[Stored items]

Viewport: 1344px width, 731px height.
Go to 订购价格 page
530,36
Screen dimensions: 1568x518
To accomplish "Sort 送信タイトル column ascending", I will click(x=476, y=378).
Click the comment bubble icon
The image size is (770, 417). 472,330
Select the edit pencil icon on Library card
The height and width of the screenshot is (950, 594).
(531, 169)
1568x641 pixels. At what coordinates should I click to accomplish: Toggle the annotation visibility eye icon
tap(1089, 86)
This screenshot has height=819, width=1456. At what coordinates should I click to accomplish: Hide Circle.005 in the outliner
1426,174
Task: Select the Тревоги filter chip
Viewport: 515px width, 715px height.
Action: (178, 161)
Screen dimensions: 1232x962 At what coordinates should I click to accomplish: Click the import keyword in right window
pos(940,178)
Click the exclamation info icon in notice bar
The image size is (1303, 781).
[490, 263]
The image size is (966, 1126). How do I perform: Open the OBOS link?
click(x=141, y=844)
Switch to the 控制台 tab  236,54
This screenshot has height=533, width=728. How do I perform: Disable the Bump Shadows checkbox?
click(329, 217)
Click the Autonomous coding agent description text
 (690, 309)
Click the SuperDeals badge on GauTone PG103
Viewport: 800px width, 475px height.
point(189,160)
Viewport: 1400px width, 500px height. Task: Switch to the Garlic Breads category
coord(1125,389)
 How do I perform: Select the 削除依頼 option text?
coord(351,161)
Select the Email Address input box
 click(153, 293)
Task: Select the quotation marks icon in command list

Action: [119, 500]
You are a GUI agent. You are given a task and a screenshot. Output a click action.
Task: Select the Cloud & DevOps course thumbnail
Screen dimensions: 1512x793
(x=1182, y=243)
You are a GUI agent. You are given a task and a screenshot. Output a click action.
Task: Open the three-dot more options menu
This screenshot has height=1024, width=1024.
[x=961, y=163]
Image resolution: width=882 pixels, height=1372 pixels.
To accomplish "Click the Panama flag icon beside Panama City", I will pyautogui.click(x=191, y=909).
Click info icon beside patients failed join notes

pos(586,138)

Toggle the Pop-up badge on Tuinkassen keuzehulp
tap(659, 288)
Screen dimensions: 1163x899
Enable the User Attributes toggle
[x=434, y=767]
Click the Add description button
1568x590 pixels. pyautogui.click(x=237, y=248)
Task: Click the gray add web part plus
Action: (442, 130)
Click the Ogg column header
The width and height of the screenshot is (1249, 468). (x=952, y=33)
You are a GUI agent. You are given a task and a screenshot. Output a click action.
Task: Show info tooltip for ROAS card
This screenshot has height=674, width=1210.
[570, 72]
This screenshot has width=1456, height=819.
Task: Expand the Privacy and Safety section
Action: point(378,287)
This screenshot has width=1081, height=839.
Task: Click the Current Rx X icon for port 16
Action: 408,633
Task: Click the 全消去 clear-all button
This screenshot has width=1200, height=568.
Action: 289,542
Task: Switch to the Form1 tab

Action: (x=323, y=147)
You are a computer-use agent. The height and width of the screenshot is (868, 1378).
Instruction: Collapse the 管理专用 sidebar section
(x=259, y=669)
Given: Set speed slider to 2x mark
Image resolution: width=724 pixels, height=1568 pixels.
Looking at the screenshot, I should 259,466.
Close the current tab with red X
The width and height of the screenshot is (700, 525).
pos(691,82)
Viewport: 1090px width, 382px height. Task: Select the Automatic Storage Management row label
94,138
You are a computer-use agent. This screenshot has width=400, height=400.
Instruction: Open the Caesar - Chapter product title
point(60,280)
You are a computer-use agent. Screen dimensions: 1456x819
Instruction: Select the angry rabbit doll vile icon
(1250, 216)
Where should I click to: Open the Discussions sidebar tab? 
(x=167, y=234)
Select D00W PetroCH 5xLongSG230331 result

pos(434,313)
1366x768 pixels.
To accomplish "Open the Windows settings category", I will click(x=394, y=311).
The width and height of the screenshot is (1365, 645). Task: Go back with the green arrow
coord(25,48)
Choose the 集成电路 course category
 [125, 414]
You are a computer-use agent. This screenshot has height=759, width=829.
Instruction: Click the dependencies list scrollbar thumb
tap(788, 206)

• _WHAT YOU NEED TO DO_:
After reading the lines above, reproduce them all exactly.

• _ANSWER SPACE_:
Viewport: 1344px width, 731px height.
Go to 订购价格 page
530,36
Screen dimensions: 1568x518
To accomplish "Sort 送信タイトル column ascending", I will click(x=476, y=378).
Click the comment bubble icon
The image size is (770, 417). 472,330
Select the edit pencil icon on Library card
The height and width of the screenshot is (950, 594).
(531, 169)
1568x641 pixels. At what coordinates should I click to accomplish: Toggle the annotation visibility eye icon
tap(1089, 86)
This screenshot has height=819, width=1456. At what coordinates should I click to accomplish: Hide Circle.005 in the outliner
1426,174
Task: Select the Тревоги filter chip
Viewport: 515px width, 715px height.
Action: (178, 161)
Screen dimensions: 1232x962 At what coordinates should I click to accomplish: Click the import keyword in right window
pos(940,178)
Click the exclamation info icon in notice bar
The image size is (1303, 781).
[490, 263]
The image size is (966, 1126). How do I perform: Open the OBOS link?
click(x=141, y=844)
Switch to the 控制台 tab  236,54
This screenshot has height=533, width=728. How do I perform: Disable the Bump Shadows checkbox?
click(329, 217)
Click the Autonomous coding agent description text
 (690, 309)
Click the SuperDeals badge on GauTone PG103
Viewport: 800px width, 475px height.
point(189,160)
Viewport: 1400px width, 500px height. Task: Switch to the Garlic Breads category
coord(1125,389)
 How do I perform: Select the 削除依頼 option text?
coord(351,161)
Select the Email Address input box
 click(153, 293)
Task: Select the quotation marks icon in command list

Action: [119, 500]
You are a GUI agent. You are given a task and a screenshot. Output a click action.
Task: Select the Cloud & DevOps course thumbnail
Screen dimensions: 1512x793
(x=1182, y=243)
You are a GUI agent. You are given a task and a screenshot. Output a click action.
Task: Open the three-dot more options menu
This screenshot has height=1024, width=1024.
[x=961, y=163]
Image resolution: width=882 pixels, height=1372 pixels.
To accomplish "Click the Panama flag icon beside Panama City", I will pyautogui.click(x=191, y=909).
Click info icon beside patients failed join notes

pos(586,138)

Toggle the Pop-up badge on Tuinkassen keuzehulp
tap(659, 288)
Screen dimensions: 1163x899
Enable the User Attributes toggle
[x=434, y=767]
Click the Add description button
1568x590 pixels. pyautogui.click(x=237, y=248)
Task: Click the gray add web part plus
Action: (442, 130)
Click the Ogg column header
The width and height of the screenshot is (1249, 468). (x=952, y=33)
You are a GUI agent. You are given a task and a screenshot. Output a click action.
Task: Show info tooltip for ROAS card
This screenshot has height=674, width=1210.
[570, 72]
This screenshot has width=1456, height=819.
Task: Expand the Privacy and Safety section
Action: point(378,287)
This screenshot has width=1081, height=839.
Task: Click the Current Rx X icon for port 16
Action: 408,633
Task: Click the 全消去 clear-all button
This screenshot has width=1200, height=568.
Action: 289,542
Task: Switch to the Form1 tab

Action: (x=323, y=147)
You are a computer-use agent. The height and width of the screenshot is (868, 1378).
Instruction: Collapse the 管理专用 sidebar section
(x=259, y=669)
Given: Set speed slider to 2x mark
Image resolution: width=724 pixels, height=1568 pixels.
Looking at the screenshot, I should 259,466.
Close the current tab with red X
The width and height of the screenshot is (700, 525).
pos(691,82)
Viewport: 1090px width, 382px height. Task: Select the Automatic Storage Management row label
94,138
You are a computer-use agent. This screenshot has width=400, height=400.
Instruction: Open the Caesar - Chapter product title
point(60,280)
You are a computer-use agent. Screen dimensions: 1456x819
Instruction: Select the angry rabbit doll vile icon
(1250, 216)
Where should I click to: Open the Discussions sidebar tab? 
(x=167, y=234)
Select D00W PetroCH 5xLongSG230331 result

pos(434,313)
1366x768 pixels.
To accomplish "Open the Windows settings category", I will click(x=394, y=311).
The width and height of the screenshot is (1365, 645). Task: Go back with the green arrow
coord(25,48)
Choose the 集成电路 course category
 [125, 414]
You are a computer-use agent. This screenshot has height=759, width=829.
Instruction: Click the dependencies list scrollbar thumb
tap(788, 206)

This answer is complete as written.